When I began work as a librarian, I was taught how to catalogue onto pre-printed MARC data entry forms which the library assistants then entered into the library computer system.  Computer tapes were run overnight to upload the data to a cooperative system hosted in the Midlands, and shared by a number of libraries.  Things are more streamlined now!

A Couple of Centuries Ago

Vol 40 Miss Lambert catalogueBut what about our Victorian forefathers or the Georgians before them?  By the early 19th century, library catalogues of books were often prepared as printed volumes, but this wasn’t the case for the music I’ve been looking at.  Take the University of St Andrews’ handwritten catalogue made by Miss Elizabeth Lambert in the 1820s.  If there were (for example) three completely separate pieces making up a set of sonatas or songs, then it was not unusual for her to write a composite entry: “Three sonatas”, “Six Quadrilles on airs from Le Comte Ory” or whatever.

In 1831, a meeting of the Curators at the Advocates’ Library – the precursor to the National Library of Scotland – agreed that their copyright music had been handled with a worrying degree of laxity, and decided that things had to be tightened up by appointing a music committee.  Rules were drawn up regarding the handling and curation of this material, from arrival through to borrowing (yes, borrowing! It wasn’t yet a national reference library, after all) – not to mention calculating replacement costs and barring readers who had lost books, until they paid up!

§ Given request 1
In the passage on library cataloguing, who made the handwritten catalogue for the University of St Andrews in the 1820s?
§ Given request 2
Quote the passage on library cataloguing word for word, starting at "When I began" and ending at "more streamlined now!".

§ Given data

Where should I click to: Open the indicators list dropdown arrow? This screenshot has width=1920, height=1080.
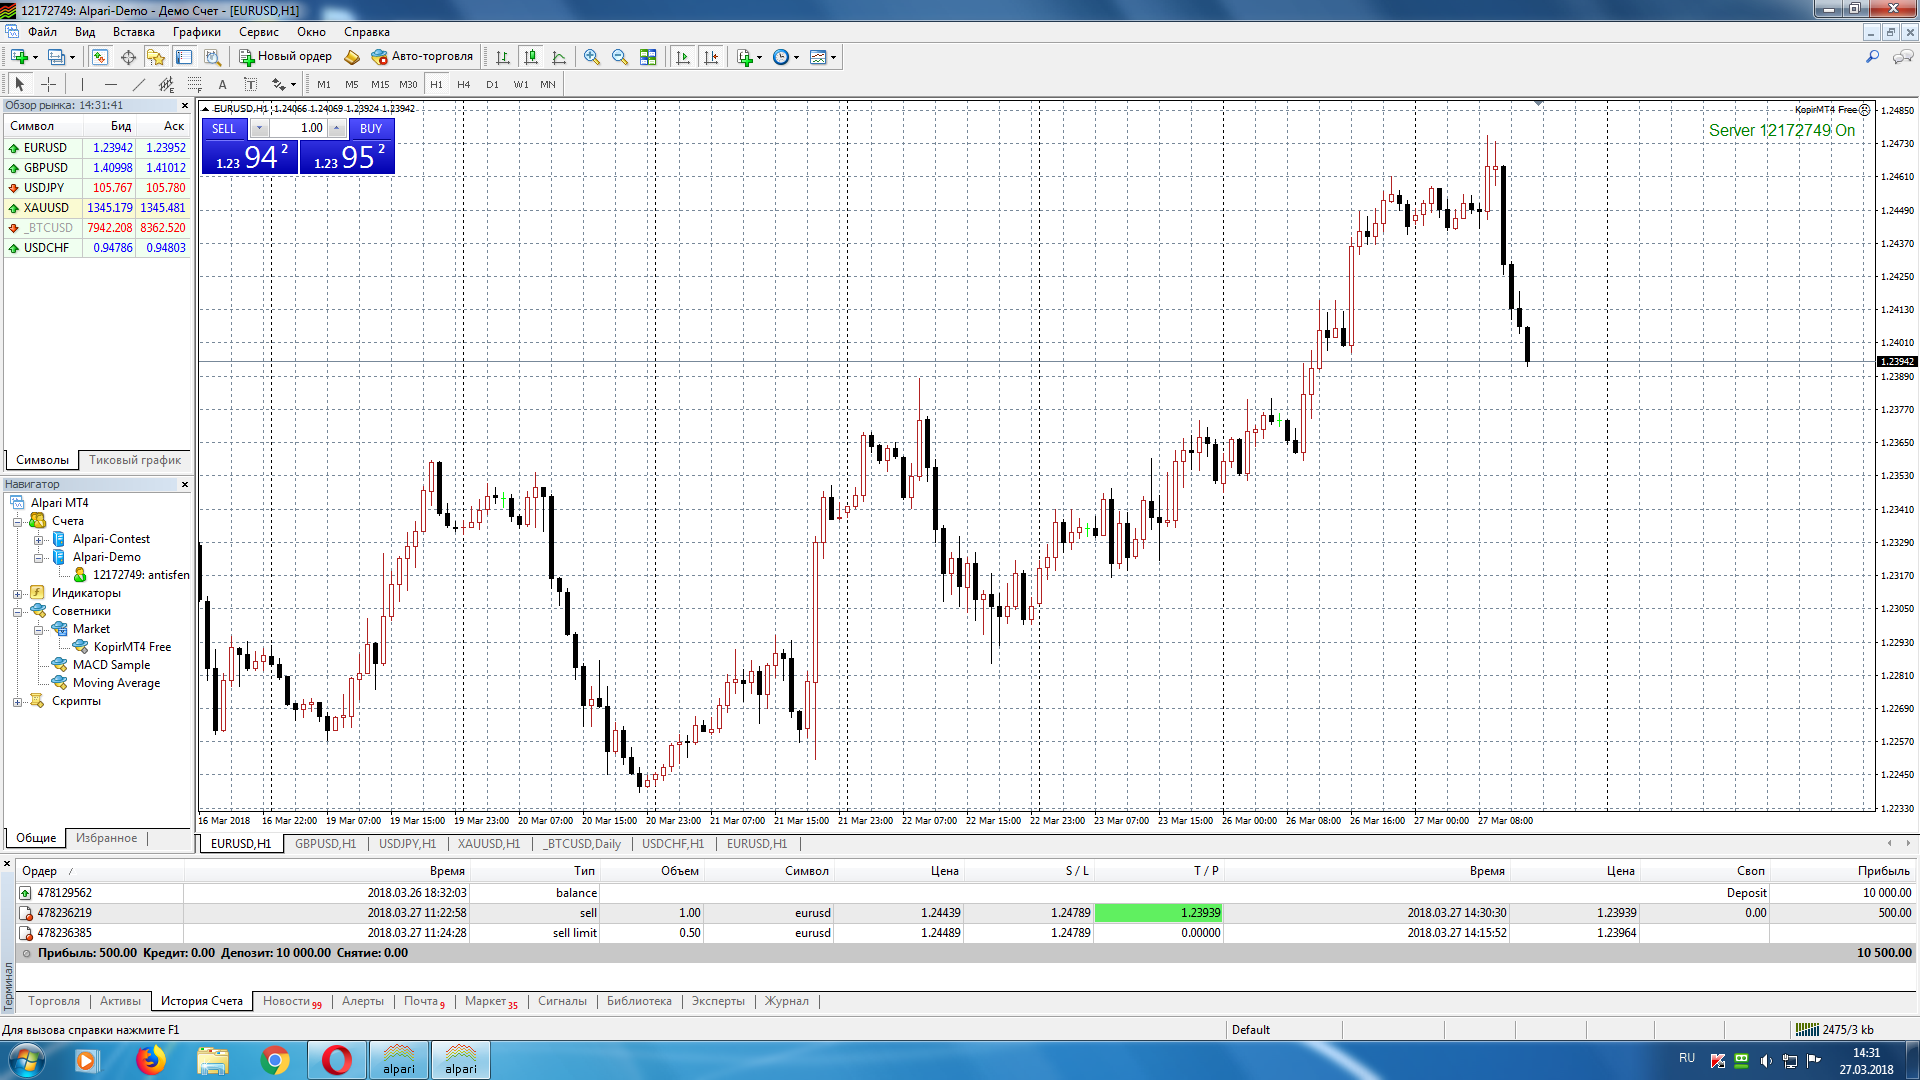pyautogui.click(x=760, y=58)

§ Complete response 1
Miss Elizabeth Lambert

§ Complete response 2
When I began work as a librarian, I was taught how to catalogue onto pre-printed MARC data entry forms which the library assistants then entered into the library computer system.  Computer tapes were run overnight to upload the data to a cooperative system hosted in the Midlands, and shared by a number of libraries.  Things are more streamlined now!